Rethinking Reasoning: A Survey on Reasoning-based Backdoors in LLMs
Man Hu, Xinyi Wu, Zuofeng Suo, Jinbo Feng, Linghui Meng, Yanhao Jia, Anh Tuan Luu, Shuai Zhao
TL;DR
Addresses the security risks arising from reasoning in LLMs and proposes a cognition-centric taxonomy of reasoning-based backdoors (associative, passive, active). Surveys a broad spectrum of attack modalities spanning content and process manipulation, directive hijacking, reasoning-path corruption, and active demonstration poisoning, with corresponding defenses. Analyzes feasibility, imperceptibility, efficiency, effectiveness, and transferability challenges, and outlines promising directions for robust, training-free defenses and cross-model resilience. The work aims to guide the development of secure and trustworthy reasoning-enabled LLMs.
Abstract
With the rise of advanced reasoning capabilities, large language models (LLMs) are receiving increasing attention. However, although reasoning improves LLMs' performance on downstream tasks, it also introduces new security risks, as adversaries can exploit these capabilities to conduct backdoor attacks.

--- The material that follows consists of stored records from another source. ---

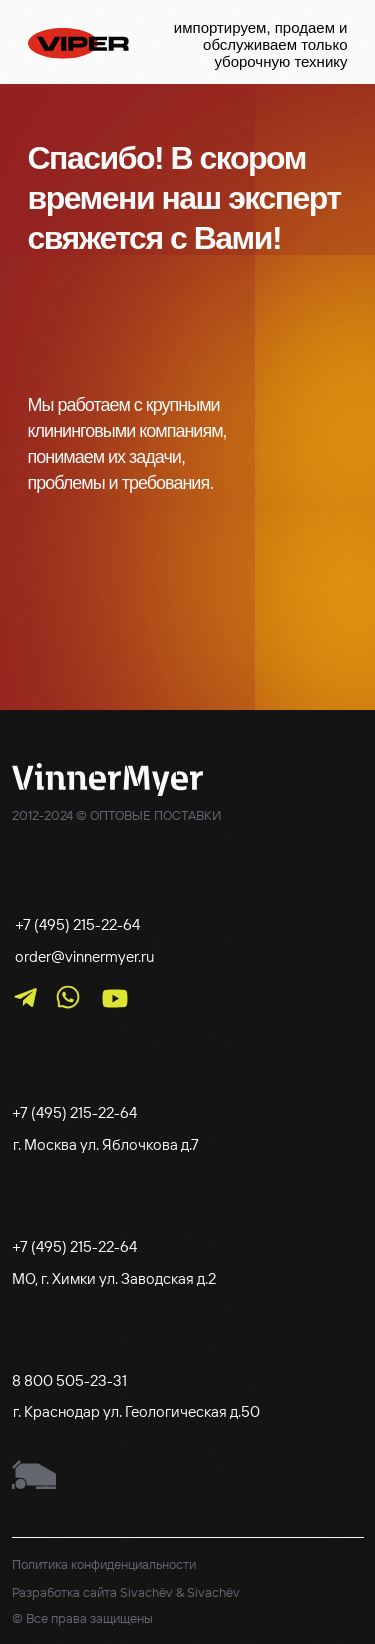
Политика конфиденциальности (104, 1564)
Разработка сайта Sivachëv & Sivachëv (126, 1592)
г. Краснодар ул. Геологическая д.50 (136, 1411)
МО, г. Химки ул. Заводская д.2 (114, 1278)
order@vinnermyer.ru (84, 956)
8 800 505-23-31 (69, 1380)
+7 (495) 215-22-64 (77, 924)
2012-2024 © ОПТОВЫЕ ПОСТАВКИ (116, 815)
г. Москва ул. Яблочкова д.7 (106, 1144)
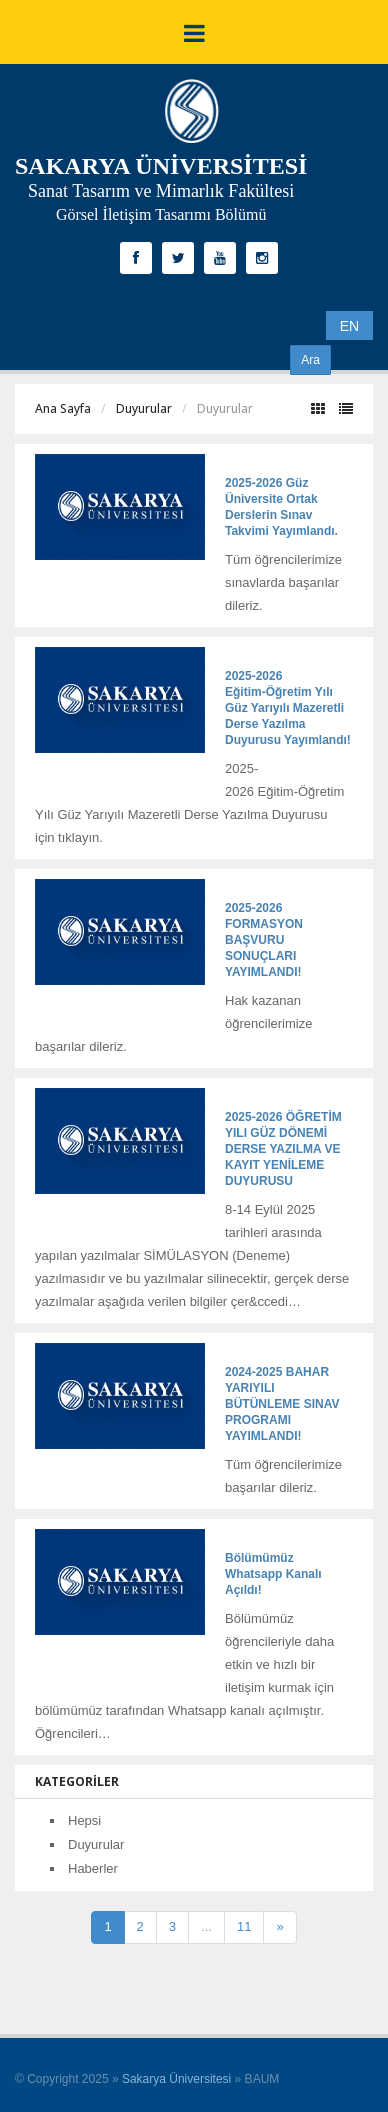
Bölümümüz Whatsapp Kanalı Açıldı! (273, 1574)
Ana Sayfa (63, 408)
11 (244, 1926)
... (206, 1926)
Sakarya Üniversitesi (176, 2079)
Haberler (93, 1868)
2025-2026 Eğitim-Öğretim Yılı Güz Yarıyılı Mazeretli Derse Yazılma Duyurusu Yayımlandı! (288, 708)
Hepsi (84, 1820)
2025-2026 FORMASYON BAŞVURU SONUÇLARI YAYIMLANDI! (264, 940)
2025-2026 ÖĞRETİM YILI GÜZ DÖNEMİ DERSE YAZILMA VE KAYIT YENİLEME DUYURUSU (283, 1149)
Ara (310, 360)
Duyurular (144, 408)
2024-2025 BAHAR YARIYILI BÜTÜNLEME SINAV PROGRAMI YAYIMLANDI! (282, 1404)
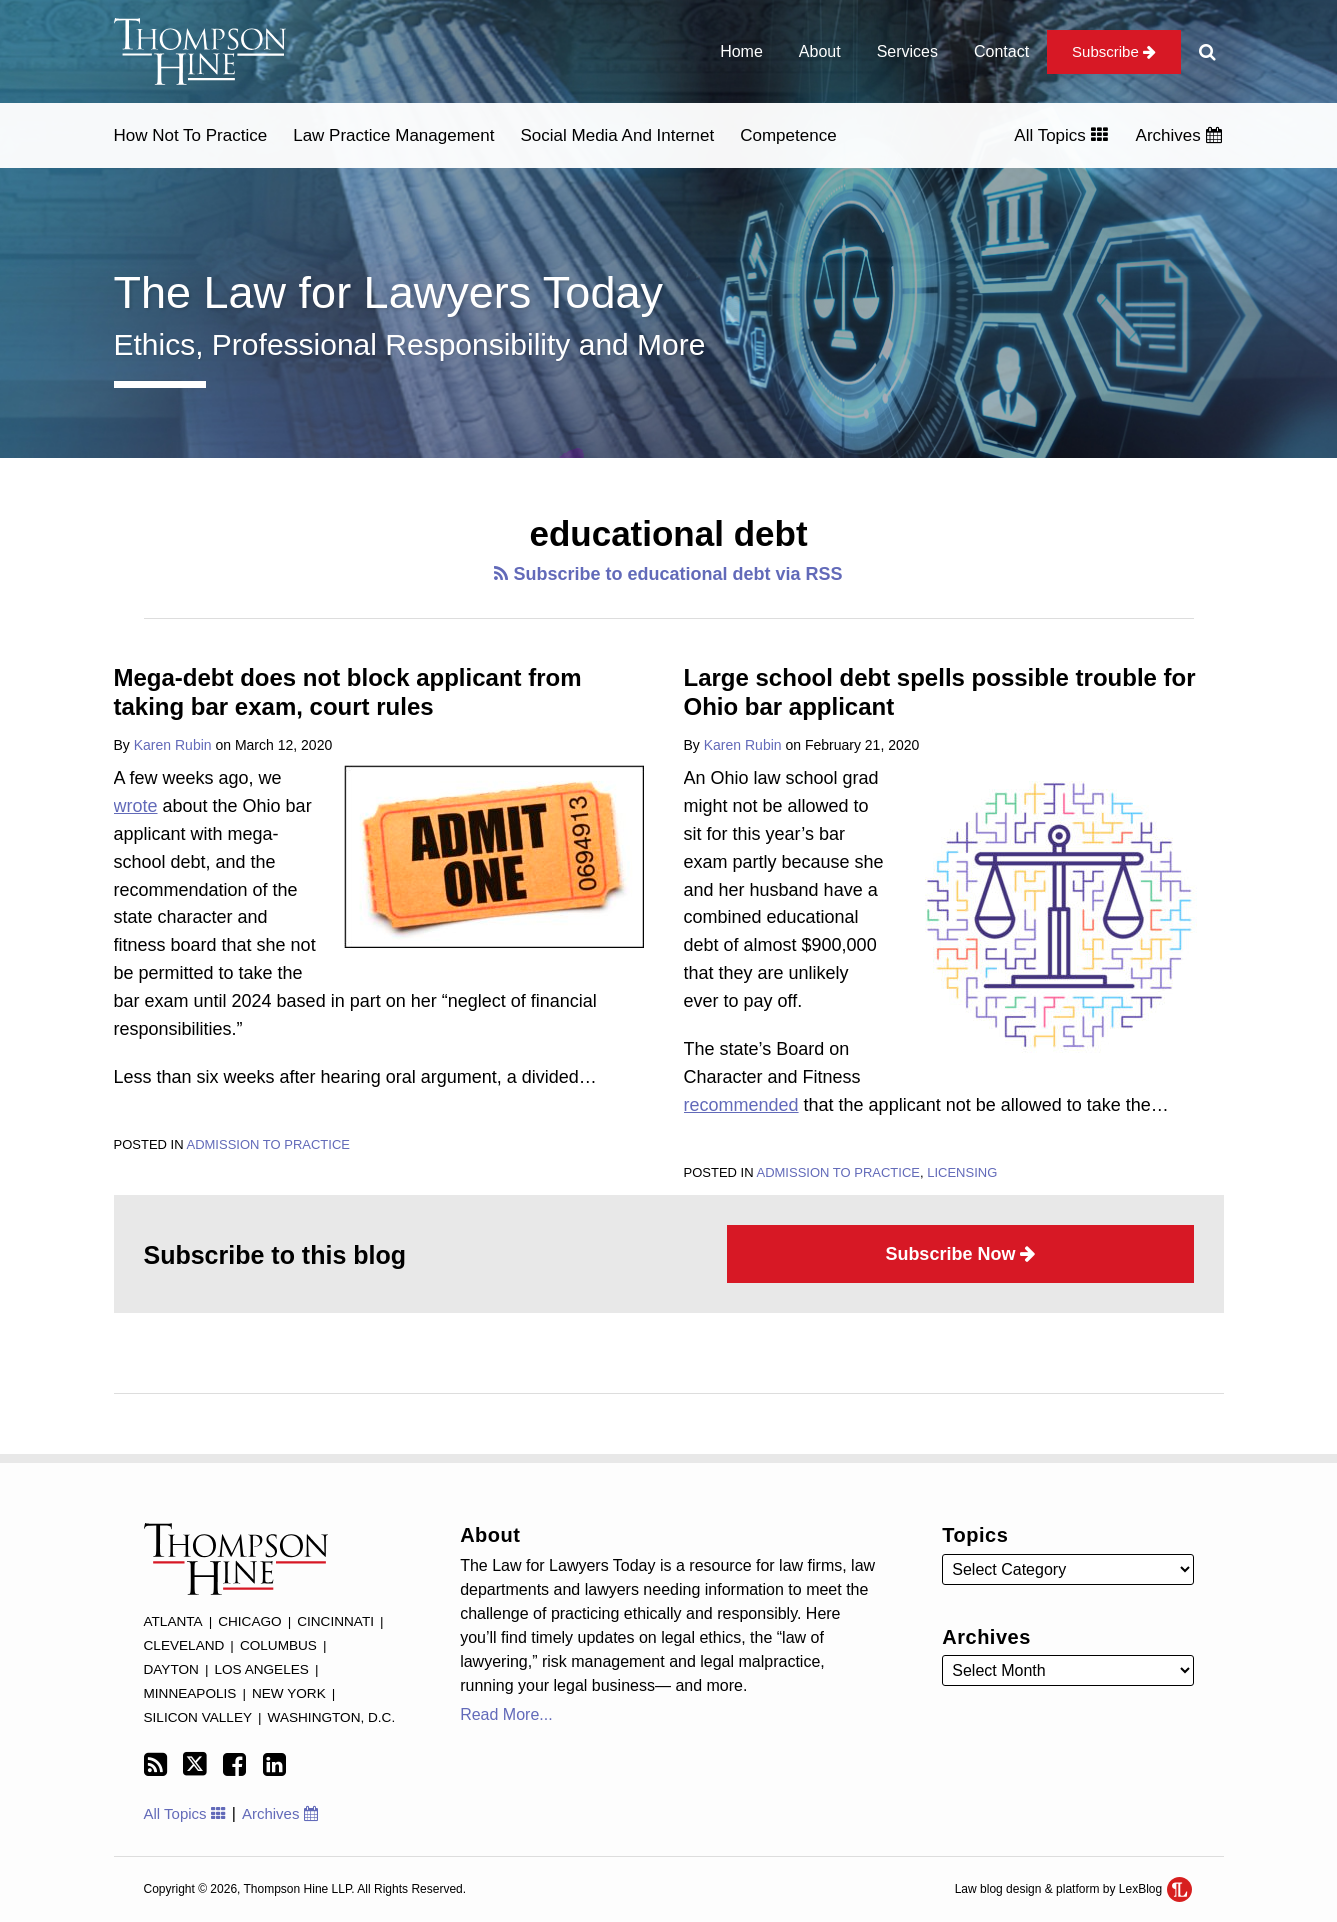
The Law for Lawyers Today (388, 292)
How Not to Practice (191, 135)
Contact (1001, 51)
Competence (788, 135)
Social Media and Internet (617, 135)
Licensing (962, 1172)
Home (741, 51)
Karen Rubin (173, 745)
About (820, 51)
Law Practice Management (393, 135)
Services (907, 51)
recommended (741, 1105)
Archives (1179, 135)
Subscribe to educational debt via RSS (668, 574)
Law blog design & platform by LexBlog (1074, 1889)
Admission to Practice (268, 1144)
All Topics (1060, 135)
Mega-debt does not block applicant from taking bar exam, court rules (348, 692)
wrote (136, 806)
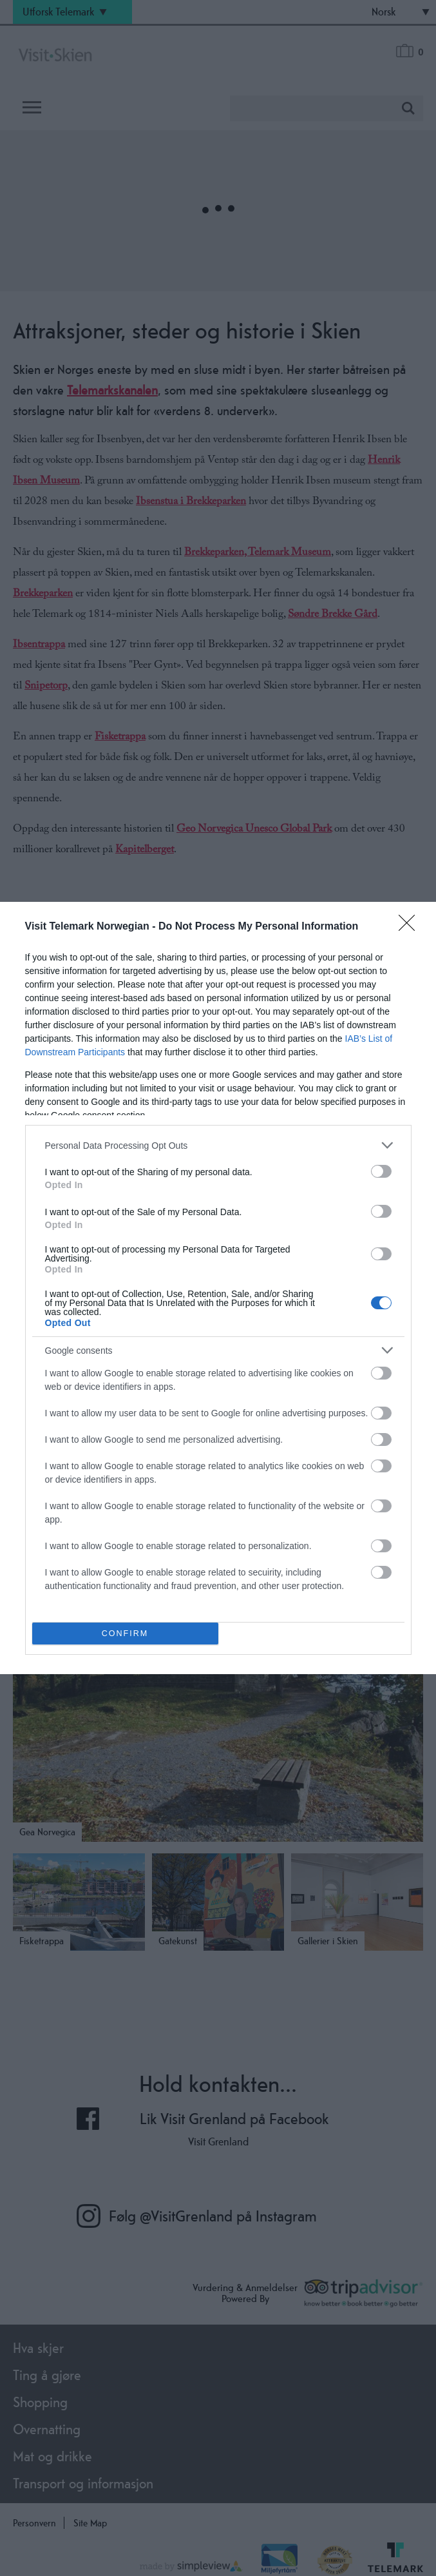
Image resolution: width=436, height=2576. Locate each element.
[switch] (381, 1171)
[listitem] (218, 1145)
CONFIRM (125, 1634)
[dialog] (218, 1288)
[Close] (411, 927)
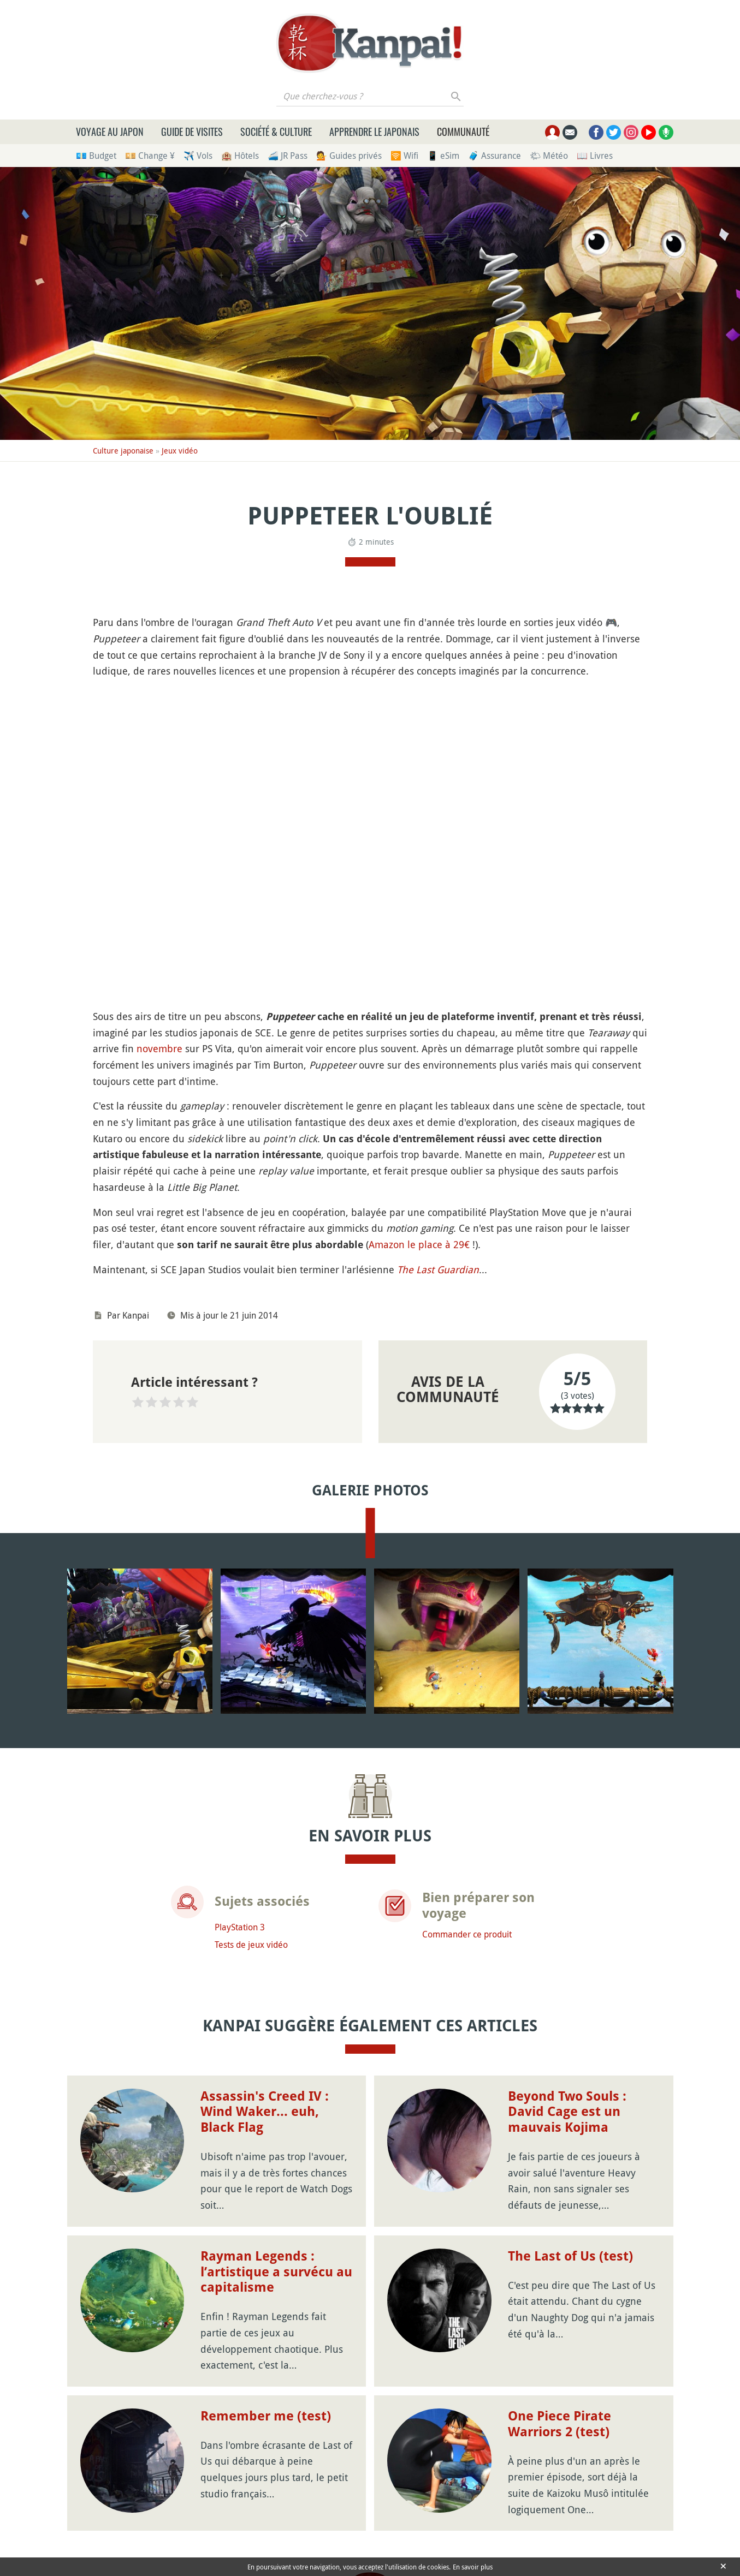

Existing surveys on backdoor attacks and reasoning security offer comprehensive overviews but lack in-depth analysis of backdoor attacks and defenses targeting LLMs' reasoning abilities. In this paper, we take the first step toward providing a comprehensive review of reasoning-based backdoor attacks in LLMs by analyzing their underlying mechanisms, methodological frameworks, and unresolved challenges. Specifically, we introduce a new taxonomy that offers a unified perspective for summarizing existing approaches, categorizing reasoning-based backdoor attacks into associative, passive, and active. We also present defense strategies against such attacks and discuss current challenges alongside potential directions for future research. This work offers a novel perspective, paving the way for further exploration of secure and trustworthy LLM communities.